Staunton, June 2 – Whenever a group styles itself or is styled as “neo,” there is always the question as to how much it is like the original from which it is being contrasted. In the case of neo-Eurasianism, Kharun Sidorov says, the new version is far less interested in the non-Russians and far more infused by Russian chauvinism and imperialism.
Neo-Eurasian leader Aleksandr Dugin, for example, the Prague-based Russian commentator says, talks about the multiple sources of Russian identity as earlier Eurasianists did but favors the liquidation of the non-Russian republics within the Russian Federation and the abolishing of Ukraine as an independent state (idelreal.org/a/31268031.html).
In the neo-Eurasianist manifesto, “New Eurasia, the Noah’s Ark of the 21st Century,” Dugin and his colleagues suggest that Russia unlike the European Union is the only place where various nations, languages, and cultures can flourish but then outline a program of Russianization and Russificaiton which makes such suggestions a nonsense.
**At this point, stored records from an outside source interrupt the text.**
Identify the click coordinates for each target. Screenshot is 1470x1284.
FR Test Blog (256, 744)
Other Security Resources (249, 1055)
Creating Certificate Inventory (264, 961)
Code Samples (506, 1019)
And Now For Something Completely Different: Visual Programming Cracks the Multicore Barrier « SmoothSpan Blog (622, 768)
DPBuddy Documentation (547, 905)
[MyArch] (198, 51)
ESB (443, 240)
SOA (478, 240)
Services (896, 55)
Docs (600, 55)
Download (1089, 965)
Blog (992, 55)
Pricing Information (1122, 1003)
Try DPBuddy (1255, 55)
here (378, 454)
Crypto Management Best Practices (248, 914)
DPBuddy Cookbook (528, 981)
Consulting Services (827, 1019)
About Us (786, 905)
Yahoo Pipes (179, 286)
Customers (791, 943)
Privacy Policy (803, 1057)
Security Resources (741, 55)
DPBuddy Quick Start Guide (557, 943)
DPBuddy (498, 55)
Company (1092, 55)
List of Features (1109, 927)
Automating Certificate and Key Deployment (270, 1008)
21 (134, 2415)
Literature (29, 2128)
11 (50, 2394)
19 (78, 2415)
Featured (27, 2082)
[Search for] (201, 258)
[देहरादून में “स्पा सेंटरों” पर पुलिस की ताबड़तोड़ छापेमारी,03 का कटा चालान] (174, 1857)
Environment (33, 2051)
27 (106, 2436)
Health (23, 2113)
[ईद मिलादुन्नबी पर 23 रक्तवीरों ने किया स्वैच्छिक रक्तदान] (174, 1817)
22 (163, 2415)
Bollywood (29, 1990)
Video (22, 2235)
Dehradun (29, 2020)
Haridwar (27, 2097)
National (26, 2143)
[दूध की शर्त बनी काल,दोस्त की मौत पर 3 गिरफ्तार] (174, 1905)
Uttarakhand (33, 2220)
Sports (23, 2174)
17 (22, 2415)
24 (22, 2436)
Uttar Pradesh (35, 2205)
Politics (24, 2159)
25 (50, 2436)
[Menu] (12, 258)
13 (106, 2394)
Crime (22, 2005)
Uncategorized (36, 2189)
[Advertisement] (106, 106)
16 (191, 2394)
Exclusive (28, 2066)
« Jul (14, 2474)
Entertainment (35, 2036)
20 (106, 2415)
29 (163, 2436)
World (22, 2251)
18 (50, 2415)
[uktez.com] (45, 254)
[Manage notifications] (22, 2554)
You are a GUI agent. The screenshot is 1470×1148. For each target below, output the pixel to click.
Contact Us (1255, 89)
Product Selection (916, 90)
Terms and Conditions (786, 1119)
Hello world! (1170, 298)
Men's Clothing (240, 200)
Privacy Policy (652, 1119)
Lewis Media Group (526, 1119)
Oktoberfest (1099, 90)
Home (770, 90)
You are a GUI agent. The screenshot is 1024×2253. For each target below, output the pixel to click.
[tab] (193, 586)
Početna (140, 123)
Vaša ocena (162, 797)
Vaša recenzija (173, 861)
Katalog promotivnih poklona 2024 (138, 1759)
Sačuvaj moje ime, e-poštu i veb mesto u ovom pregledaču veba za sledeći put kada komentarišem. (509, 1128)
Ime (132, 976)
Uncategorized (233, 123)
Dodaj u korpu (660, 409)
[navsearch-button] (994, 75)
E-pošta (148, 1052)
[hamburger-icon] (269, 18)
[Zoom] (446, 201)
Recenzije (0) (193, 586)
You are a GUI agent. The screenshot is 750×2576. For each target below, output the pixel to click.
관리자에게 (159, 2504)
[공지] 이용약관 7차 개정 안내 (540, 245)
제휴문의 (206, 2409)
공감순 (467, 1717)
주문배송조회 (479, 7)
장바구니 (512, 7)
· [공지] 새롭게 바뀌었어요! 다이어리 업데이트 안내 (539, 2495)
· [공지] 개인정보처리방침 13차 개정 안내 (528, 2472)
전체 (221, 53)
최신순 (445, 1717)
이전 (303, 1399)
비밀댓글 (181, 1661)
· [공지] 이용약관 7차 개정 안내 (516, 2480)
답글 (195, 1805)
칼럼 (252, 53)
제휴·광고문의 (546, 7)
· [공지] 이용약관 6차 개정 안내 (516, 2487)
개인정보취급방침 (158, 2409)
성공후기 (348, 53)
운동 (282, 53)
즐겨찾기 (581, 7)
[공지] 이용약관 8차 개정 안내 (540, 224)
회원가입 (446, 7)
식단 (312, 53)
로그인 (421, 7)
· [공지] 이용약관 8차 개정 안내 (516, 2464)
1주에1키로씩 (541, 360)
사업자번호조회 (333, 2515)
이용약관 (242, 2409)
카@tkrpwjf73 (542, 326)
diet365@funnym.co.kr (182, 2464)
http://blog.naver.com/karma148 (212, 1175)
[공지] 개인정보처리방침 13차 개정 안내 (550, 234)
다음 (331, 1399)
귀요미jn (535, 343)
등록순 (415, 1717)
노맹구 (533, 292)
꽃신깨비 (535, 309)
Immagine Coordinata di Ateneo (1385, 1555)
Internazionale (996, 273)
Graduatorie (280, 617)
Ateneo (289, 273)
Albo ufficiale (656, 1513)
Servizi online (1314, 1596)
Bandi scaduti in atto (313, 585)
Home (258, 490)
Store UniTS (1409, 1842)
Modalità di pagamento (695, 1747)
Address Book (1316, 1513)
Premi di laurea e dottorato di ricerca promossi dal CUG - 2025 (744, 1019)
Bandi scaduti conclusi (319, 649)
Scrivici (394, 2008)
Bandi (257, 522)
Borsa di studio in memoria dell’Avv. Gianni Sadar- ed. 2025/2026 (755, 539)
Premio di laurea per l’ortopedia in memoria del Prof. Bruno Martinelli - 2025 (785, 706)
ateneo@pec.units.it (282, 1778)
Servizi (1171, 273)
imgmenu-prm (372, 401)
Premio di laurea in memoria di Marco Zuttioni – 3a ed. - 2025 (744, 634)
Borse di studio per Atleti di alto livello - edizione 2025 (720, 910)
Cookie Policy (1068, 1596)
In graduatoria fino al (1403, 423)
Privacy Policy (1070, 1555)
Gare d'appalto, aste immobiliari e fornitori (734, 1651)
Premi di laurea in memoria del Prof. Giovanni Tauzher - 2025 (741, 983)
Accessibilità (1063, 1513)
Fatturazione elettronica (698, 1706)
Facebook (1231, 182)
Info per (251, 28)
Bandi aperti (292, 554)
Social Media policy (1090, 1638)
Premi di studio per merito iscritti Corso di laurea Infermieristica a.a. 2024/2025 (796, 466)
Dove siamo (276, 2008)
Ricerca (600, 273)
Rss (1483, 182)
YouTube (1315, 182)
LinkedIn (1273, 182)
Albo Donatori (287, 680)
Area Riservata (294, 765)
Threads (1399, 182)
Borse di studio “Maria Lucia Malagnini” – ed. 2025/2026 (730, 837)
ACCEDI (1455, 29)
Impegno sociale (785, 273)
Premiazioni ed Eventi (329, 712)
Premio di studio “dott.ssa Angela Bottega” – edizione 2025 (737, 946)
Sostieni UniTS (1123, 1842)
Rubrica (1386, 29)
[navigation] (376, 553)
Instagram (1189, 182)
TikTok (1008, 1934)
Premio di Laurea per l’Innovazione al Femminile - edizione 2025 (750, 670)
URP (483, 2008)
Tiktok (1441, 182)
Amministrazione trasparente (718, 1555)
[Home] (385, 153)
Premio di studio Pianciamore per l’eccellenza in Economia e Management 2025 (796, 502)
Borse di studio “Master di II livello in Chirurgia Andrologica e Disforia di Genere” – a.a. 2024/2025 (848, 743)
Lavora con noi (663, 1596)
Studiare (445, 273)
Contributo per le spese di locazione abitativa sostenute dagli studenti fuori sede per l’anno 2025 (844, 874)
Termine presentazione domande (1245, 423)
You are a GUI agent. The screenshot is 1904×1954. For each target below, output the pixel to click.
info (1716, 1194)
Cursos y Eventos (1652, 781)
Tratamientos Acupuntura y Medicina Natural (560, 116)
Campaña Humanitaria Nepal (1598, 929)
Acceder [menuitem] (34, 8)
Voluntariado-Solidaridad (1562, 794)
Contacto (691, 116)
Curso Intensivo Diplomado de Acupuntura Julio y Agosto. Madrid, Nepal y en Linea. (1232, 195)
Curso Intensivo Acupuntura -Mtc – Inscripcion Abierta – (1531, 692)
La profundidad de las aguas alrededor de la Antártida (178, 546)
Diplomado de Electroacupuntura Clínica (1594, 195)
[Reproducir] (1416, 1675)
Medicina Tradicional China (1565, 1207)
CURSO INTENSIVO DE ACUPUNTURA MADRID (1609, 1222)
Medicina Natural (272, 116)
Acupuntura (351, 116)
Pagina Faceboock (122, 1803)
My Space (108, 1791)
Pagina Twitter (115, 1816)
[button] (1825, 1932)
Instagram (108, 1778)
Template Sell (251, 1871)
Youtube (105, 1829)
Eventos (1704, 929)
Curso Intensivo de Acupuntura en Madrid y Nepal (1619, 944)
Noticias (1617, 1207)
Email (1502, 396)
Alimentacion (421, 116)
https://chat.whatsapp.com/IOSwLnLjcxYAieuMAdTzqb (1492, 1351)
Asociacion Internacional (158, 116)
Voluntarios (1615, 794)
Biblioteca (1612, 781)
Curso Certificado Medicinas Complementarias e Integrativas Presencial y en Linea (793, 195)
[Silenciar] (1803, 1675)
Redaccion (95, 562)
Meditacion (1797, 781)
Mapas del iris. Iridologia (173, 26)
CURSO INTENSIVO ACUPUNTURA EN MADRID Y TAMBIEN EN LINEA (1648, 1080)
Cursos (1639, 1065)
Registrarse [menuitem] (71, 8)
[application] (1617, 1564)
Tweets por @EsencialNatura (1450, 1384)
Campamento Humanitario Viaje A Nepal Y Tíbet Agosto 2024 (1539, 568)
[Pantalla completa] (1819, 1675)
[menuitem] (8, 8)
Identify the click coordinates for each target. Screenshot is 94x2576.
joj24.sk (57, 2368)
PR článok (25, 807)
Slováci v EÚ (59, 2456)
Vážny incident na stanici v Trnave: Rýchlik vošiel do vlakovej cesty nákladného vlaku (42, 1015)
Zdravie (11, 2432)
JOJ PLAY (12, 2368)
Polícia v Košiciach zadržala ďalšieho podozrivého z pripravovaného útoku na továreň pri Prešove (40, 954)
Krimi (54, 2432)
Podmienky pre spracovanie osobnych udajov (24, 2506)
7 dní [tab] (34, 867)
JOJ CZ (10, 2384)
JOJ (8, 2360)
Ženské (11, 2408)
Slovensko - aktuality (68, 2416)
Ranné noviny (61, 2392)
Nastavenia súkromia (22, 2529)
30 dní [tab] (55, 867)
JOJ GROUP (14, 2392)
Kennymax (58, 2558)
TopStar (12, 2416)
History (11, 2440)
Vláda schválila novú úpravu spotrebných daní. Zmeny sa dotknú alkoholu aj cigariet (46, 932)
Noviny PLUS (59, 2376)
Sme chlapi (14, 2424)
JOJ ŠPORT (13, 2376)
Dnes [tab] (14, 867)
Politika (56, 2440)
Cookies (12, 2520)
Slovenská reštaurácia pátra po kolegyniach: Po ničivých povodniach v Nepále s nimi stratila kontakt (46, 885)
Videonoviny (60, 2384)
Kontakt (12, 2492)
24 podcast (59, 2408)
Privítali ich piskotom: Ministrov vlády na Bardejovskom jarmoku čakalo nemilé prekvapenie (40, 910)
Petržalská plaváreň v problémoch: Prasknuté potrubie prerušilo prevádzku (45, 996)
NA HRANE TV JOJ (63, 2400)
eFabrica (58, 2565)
And the neo-Eurasianists spend more of their time attacking Ukraine and other countries for how they deal with minorities than they do in the discussions about and defenses of how Russia does. And they celebrate Russian nationalist abuses of non-Russians at home while condemning what some might see as far more tolerant policies toward minorities elsewhere.
As a result, Sidorov says, the only difference between the neo-Eurasianists, on the one hand, and Russian chauvinists and imperialists, on the other, is that the latter are slightly more honest in what they are about. The neo-Eurasians, drawing on their origins, suggest they are defending one thing while in fact they are attacking it and promoting something else.